> RECORDS SUPPLIED:
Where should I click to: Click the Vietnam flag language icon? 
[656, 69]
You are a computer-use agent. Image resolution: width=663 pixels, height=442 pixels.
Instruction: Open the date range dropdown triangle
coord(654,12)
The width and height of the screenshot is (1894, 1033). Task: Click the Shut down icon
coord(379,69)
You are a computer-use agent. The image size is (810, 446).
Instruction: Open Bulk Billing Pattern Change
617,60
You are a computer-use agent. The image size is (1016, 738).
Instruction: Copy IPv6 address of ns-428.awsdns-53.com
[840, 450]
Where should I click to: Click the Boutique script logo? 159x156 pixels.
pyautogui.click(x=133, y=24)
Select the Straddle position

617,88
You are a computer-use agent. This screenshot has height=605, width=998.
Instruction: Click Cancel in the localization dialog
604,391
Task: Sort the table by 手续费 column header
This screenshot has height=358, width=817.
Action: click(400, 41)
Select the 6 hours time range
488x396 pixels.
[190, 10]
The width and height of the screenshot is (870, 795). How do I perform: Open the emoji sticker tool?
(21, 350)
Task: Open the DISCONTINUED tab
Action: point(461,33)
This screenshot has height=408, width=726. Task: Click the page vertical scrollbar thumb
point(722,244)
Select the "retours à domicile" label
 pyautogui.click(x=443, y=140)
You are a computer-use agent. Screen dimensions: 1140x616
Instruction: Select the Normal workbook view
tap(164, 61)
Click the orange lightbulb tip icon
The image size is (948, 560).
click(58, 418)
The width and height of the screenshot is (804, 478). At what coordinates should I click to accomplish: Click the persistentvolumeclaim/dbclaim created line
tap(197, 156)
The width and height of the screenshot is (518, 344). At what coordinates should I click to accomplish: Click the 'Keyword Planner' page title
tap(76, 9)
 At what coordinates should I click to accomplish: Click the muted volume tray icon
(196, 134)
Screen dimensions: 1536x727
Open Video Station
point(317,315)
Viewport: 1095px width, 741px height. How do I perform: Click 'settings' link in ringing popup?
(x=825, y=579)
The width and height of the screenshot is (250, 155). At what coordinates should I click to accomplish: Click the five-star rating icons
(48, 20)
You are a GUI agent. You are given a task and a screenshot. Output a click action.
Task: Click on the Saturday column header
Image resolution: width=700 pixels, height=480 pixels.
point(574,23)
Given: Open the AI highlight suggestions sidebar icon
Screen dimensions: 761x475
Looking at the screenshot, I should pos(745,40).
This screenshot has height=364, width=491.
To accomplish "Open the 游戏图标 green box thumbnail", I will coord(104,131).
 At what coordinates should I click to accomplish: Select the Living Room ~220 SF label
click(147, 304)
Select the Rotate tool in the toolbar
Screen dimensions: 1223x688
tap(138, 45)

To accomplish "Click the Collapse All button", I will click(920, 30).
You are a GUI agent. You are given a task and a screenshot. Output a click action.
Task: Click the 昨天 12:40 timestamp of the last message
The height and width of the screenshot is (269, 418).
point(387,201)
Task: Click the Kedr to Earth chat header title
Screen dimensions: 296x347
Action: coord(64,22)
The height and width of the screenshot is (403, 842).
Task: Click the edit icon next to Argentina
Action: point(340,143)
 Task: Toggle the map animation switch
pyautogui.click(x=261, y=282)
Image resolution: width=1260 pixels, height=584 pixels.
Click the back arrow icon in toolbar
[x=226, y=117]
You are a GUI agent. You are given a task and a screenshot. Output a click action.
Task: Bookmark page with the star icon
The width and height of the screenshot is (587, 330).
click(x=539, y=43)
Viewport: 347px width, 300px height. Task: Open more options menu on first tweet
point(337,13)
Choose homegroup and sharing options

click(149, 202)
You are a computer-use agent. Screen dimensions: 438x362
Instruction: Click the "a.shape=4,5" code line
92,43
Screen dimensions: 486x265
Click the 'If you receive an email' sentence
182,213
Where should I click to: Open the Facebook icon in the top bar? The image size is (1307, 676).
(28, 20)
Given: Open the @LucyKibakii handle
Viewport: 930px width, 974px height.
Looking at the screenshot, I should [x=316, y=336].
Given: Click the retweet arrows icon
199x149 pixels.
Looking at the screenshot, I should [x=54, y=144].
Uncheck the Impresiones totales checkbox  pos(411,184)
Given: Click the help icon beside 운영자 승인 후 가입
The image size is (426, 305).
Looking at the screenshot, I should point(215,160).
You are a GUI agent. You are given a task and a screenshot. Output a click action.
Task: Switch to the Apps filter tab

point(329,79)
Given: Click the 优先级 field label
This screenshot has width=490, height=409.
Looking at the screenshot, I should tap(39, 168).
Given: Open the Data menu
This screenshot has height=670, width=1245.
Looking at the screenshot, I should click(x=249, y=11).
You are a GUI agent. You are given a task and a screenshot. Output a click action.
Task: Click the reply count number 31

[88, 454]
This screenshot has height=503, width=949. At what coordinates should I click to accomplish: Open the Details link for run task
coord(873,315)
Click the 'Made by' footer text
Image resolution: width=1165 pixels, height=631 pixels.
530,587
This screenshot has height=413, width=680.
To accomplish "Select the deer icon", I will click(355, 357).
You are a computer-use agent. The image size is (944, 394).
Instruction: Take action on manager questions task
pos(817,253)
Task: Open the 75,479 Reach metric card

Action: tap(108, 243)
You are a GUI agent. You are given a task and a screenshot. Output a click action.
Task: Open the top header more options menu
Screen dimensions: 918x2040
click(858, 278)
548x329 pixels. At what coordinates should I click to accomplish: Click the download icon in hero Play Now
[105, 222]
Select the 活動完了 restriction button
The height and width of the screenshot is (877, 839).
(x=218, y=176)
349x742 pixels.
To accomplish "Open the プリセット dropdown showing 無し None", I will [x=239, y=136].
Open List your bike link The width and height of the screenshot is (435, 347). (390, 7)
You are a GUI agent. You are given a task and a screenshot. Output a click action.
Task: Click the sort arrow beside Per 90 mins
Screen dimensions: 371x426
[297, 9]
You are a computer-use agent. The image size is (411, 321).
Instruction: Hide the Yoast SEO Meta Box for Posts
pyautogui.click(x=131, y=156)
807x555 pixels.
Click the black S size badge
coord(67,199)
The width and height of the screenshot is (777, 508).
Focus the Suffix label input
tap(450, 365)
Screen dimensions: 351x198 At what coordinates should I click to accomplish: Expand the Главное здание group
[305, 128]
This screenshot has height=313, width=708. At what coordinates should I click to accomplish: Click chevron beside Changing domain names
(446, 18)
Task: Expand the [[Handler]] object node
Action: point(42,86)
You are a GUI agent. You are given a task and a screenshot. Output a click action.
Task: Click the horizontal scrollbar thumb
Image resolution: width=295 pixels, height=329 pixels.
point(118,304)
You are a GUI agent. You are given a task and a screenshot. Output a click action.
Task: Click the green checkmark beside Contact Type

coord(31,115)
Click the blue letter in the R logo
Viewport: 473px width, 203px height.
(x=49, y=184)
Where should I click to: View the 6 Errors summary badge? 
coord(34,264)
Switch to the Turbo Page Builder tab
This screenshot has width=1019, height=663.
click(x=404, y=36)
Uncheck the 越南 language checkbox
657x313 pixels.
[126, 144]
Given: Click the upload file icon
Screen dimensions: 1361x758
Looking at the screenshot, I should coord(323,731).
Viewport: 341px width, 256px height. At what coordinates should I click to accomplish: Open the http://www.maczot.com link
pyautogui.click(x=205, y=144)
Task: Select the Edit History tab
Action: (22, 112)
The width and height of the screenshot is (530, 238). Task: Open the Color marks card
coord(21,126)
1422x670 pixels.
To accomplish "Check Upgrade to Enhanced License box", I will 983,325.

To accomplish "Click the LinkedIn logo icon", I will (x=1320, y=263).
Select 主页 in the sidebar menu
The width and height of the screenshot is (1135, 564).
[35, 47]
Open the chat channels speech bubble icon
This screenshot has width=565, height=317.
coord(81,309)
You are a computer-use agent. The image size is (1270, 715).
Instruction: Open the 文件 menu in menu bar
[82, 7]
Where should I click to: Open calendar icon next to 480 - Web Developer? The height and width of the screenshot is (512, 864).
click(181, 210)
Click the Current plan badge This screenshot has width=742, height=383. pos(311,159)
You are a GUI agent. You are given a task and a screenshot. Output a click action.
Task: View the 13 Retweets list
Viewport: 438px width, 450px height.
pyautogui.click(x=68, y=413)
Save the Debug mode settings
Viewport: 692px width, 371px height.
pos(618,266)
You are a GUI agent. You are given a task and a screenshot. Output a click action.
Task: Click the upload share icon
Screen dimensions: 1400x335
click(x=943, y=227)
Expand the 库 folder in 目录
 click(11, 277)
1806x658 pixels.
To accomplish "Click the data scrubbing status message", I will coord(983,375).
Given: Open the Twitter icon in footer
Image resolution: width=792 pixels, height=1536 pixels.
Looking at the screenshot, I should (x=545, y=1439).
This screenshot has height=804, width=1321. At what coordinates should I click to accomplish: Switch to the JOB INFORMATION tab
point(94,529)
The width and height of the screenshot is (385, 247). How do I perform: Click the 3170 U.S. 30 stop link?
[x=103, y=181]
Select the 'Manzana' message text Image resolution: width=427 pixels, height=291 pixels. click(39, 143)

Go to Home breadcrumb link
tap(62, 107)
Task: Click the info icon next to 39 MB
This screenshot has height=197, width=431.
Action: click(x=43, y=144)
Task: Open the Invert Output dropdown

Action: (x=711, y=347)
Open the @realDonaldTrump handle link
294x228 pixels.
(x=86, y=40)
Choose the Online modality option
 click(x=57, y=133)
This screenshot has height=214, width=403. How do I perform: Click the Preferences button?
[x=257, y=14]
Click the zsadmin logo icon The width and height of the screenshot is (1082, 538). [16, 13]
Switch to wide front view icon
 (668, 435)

> EXERCISE: Repeat the data above word for word, everything from the line containing "349x742 pixels." down to the line containing "pyautogui.click(x=131, y=156)".

> EXPECTED ANSWER:
349x742 pixels.
To accomplish "Open the プリセット dropdown showing 無し None", I will [x=239, y=136].
Open List your bike link The width and height of the screenshot is (435, 347). (390, 7)
You are a GUI agent. You are given a task and a screenshot. Output a click action.
Task: Click the sort arrow beside Per 90 mins
Screen dimensions: 371x426
[297, 9]
You are a computer-use agent. The image size is (411, 321).
Instruction: Hide the Yoast SEO Meta Box for Posts
pyautogui.click(x=131, y=156)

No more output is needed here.